Re: Causal reads take II

Started by Ants Aasmaalmost 9 years ago4 messages

ants.aasma@eesti.ee

almost 9 years ago

On Tue, Jan 3, 2017 at 3:43 AM, Thomas Munro
<thomas.munro@enterprisedb.com> wrote:

Here is a new version of my "causal reads" patch (see the earlier
thread from the 9.6 development cycle[1]), which provides a way to
avoid stale reads when load balancing with streaming replication.

Thanks for working on this. It will let us do something a lot of
people have been asking for.

Long term, I think it would be pretty cool if we could develop a set
of features that give you distributed sequential consistency on top of
streaming replication. Something like (this | causality-tokens) +
SERIALIZABLE-DEFERRABLE-on-standbys[3] +
distributed-dirty-read-prevention[4].

Is it necessary that causal writes wait for replication before making
the transaction visible on the master? I'm asking because the per tx
variable wait time between logging commit record and making
transaction visible makes it really hard to provide matching
visibility order on master and standby.

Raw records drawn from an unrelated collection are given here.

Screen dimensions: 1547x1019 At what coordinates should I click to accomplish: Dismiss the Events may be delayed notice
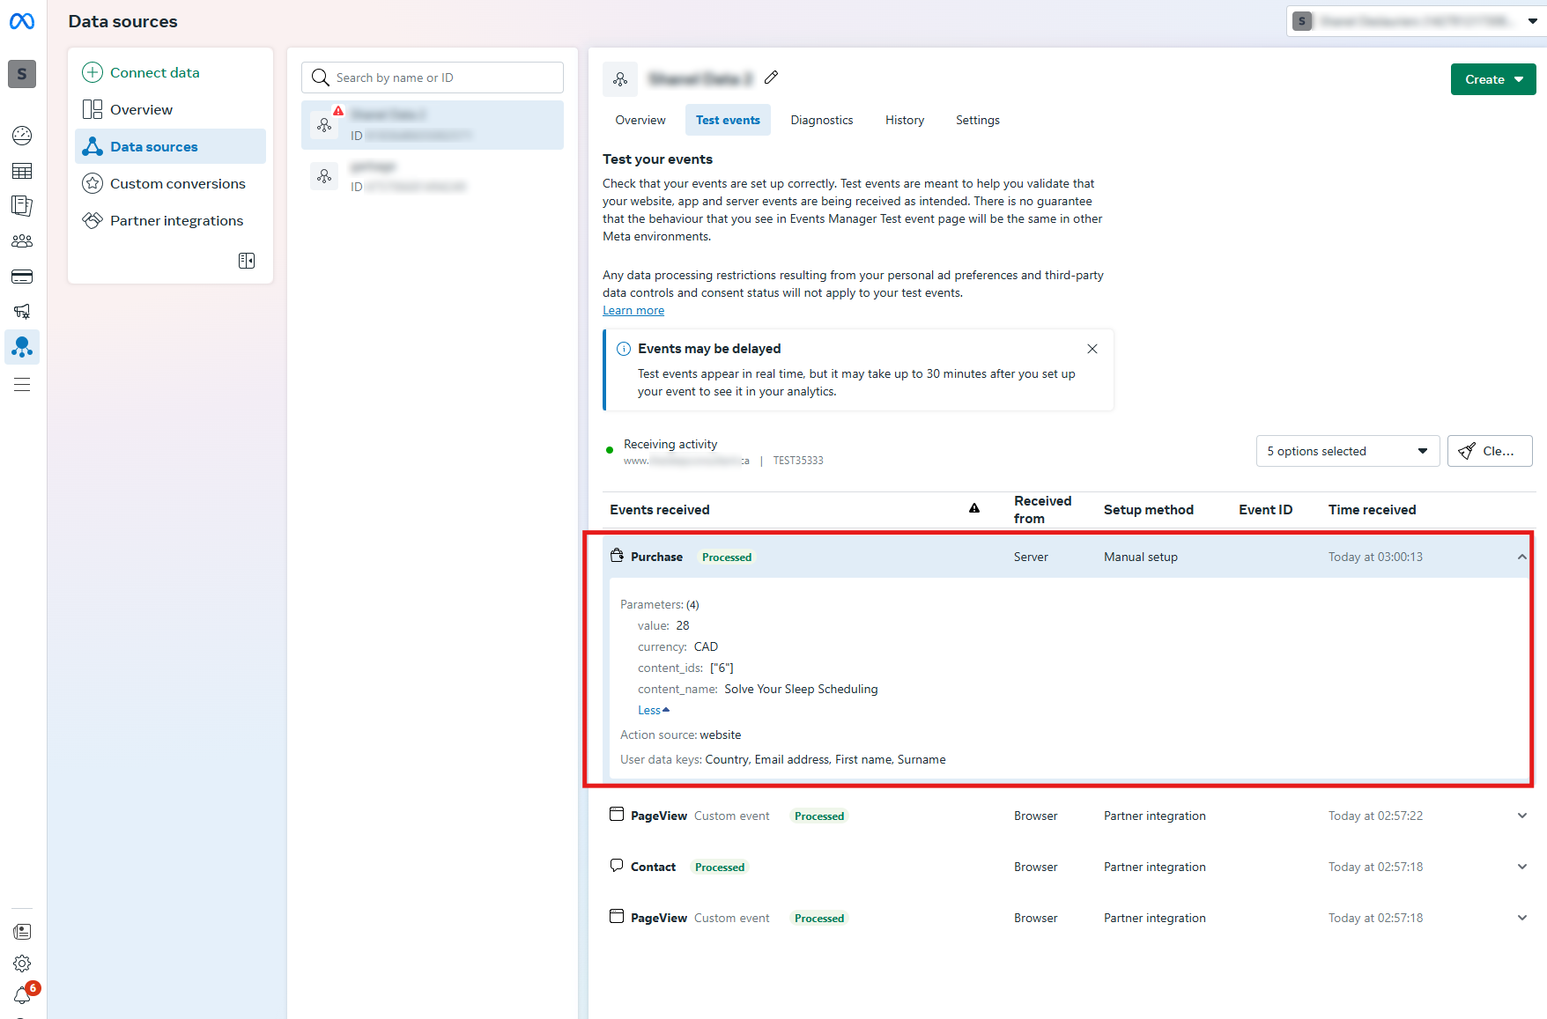(1092, 349)
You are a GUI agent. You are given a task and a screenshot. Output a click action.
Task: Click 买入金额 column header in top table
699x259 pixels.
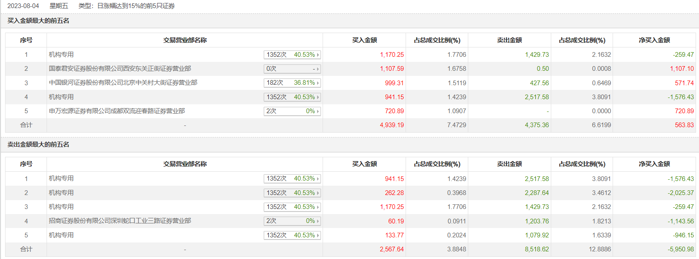click(x=365, y=40)
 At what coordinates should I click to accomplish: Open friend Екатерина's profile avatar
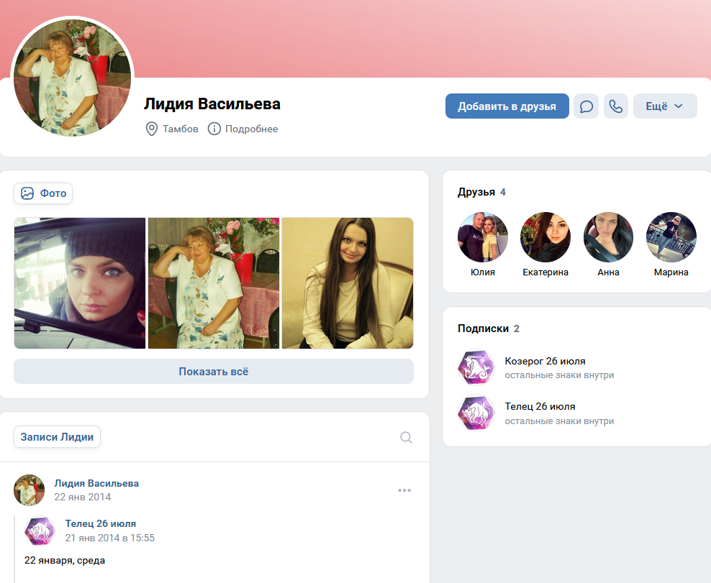(545, 237)
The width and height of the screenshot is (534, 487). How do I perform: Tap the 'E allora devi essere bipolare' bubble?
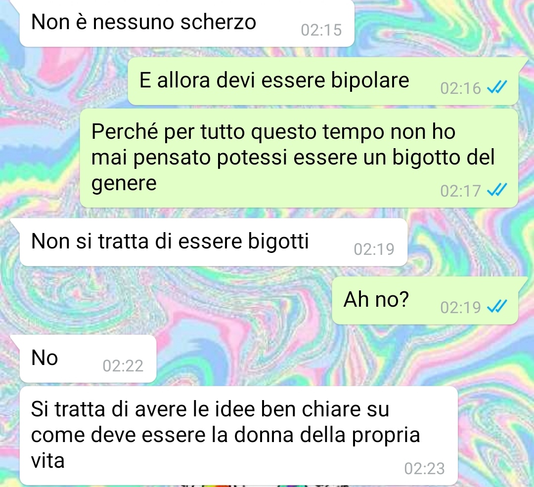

In CSN based snapshot
discussions we came to the conclusion that to make standby visibility
order match master while still allowing for async transactions to
become visible before they are durable we need to make the commit
sequence a vector clock and transmit extra visibility ordering
information to standby's. Having one more level of delay between wal
logging of commit and making it visible would make the problem even
worse.

One other thing that might be an issue for some users is that this
patch only ensures that clients observe forwards progress of database
state after a writing transaction. With two consecutive read only
transactions that go to different servers a client could still observe
database state going backwards. It seems that fixing that would
require either keeping some per client state or a global agreement on
what snapshots are safe to provide, both of which you tried to avoid
for this feature.

Regards,
Ants Aasma

--
Sent via pgsql-hackers mailing list (pgsql-hackers@postgresql.org)
To make changes to your subscription:
http://www.postgresql.org/mailpref/pgsql-hackers

Import Notes

Reply to msg id not found: 94911361.170321.1483407849924@RIAReference msg id not found: 94911361.170321.1483407849924@RIA

Thomas Munro

thomas.munro@enterprisedb.com

almost 9 years ago

In reply to: Ants Aasma (#1)

On Thu, Jan 19, 2017 at 8:11 PM, Ants Aasma <ants.aasma@eesti.ee> wrote:

On Tue, Jan 3, 2017 at 3:43 AM, Thomas Munro
<thomas.munro@enterprisedb.com> wrote:

Long term, I think it would be pretty cool if we could develop a set
of features that give you distributed sequential consistency on top of
streaming replication. Something like (this | causality-tokens) +
SERIALIZABLE-DEFERRABLE-on-standbys[3] +
distributed-dirty-read-prevention[4].

Is it necessary that causal writes wait for replication before making
the transaction visible on the master? I'm asking because the per tx
variable wait time between logging commit record and making
transaction visible makes it really hard to provide matching
visibility order on master and standby.

Yeah, that does seem problematic. Even with async replication or no
replication, isn't there already a race in CommitTransaction() where
two backends could reach RecordTransactionCommit() in one order but
ProcArrayEndTransaction() in the other order? AFAICS using
synchronous replication in one of the transactions just makes it more
likely you'll experience such a visibility difference between the DO
and REDO histories (!), by making RecordTransactionCommit() wait.
Nothing prevents you getting a snapshot that can see t2 but not t1 in
the DO history, while someone doing PITR or querying an asynchronous
standby gets a snapshot that can see t1 but not t2 because those
replay the REDO history.

In CSN based snapshot
discussions we came to the conclusion that to make standby visibility
order match master while still allowing for async transactions to
become visible before they are durable we need to make the commit
sequence a vector clock and transmit extra visibility ordering
information to standby's. Having one more level of delay between wal
logging of commit and making it visible would make the problem even
worse.

I'd like to read that... could you please point me at the right bit of
that discussion?

One other thing that might be an issue for some users is that this
patch only ensures that clients observe forwards progress of database
state after a writing transaction. With two consecutive read only
transactions that go to different servers a client could still observe
database state going backwards.

True. This patch is about "read your writes", not, erm, "read your
reads". That may indeed be problematic for some users. It's not a
very satisfying answer but I guess you could run a dummy write query
on the primary every time you switch between standbys, or before
telling any other client to run read-only queries after you have done
so, in order to convert your "r r" sequence into a "r w r" sequence...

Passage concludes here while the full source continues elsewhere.